The Census Bureau announced that advance estimates of U.S. retail and food services sales for July, adjusted for seasonal variation and holiday and trading-day differences, but not for price changes, were $403.9 billion, an increase of 0.8% from the previous month and 4.1% above July 2011. Retail trade sales were up 0.8% from June and 3.7% above last year.
July marked the first gain the industry had in four months. The bigger-than-expected increase followed a 0.7% decline in June that was weaker than first reported.
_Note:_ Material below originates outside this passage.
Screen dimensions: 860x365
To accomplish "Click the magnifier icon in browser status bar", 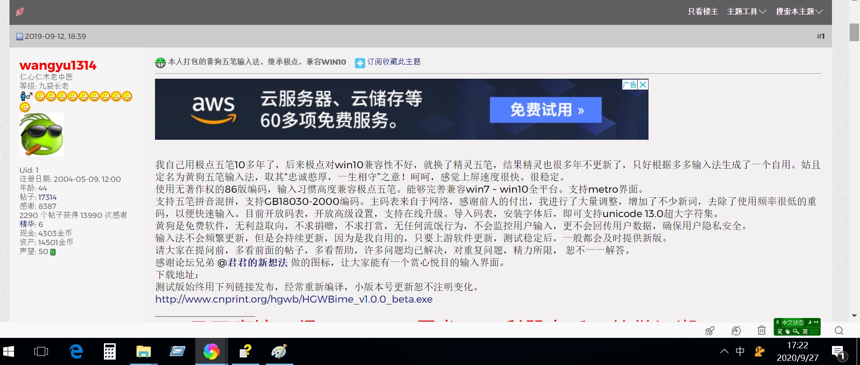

Looking across retail categories, adjusted sales at grocery stores during the month rose about 0.4% to $47.3 billion. Health and personal care stores increase more than 1% to nearly $22.8 billion. Retail sales for drug stores and pharmacies were not recorded; however, sales experienced a decline from May to June (to $18.7 billion). General merchandise stores' sales rose 0.7% seasonally-adjusted month-to-month yet decreased 1.4% unadjusted year-over-year.
Commenting on the results, the National Retail Federation said the sales increase "demonstrates a confident yet cautious consumer."
"Halfway through the back-to-school season retailers are seeing positive signs that consumers are spending," NRF president and CEO Matthew Shay said. "However, sustained retail growth hinges on Congress' and the administration's ability to make smart decisions about the economy and Americans' confidence in our long-term recovery."
NRF chief economist Jack Kleinhenz added, "Despite high unemployment, and political and fiscal uncertainty, consumers are spending again, albeit cautiously. Retail sales continue to remain resilient in the face of bleak international news, with retailers on track with sustained sales growth year-over-year and year to date. Retail sales will continue to see modest growth in the fall and winter."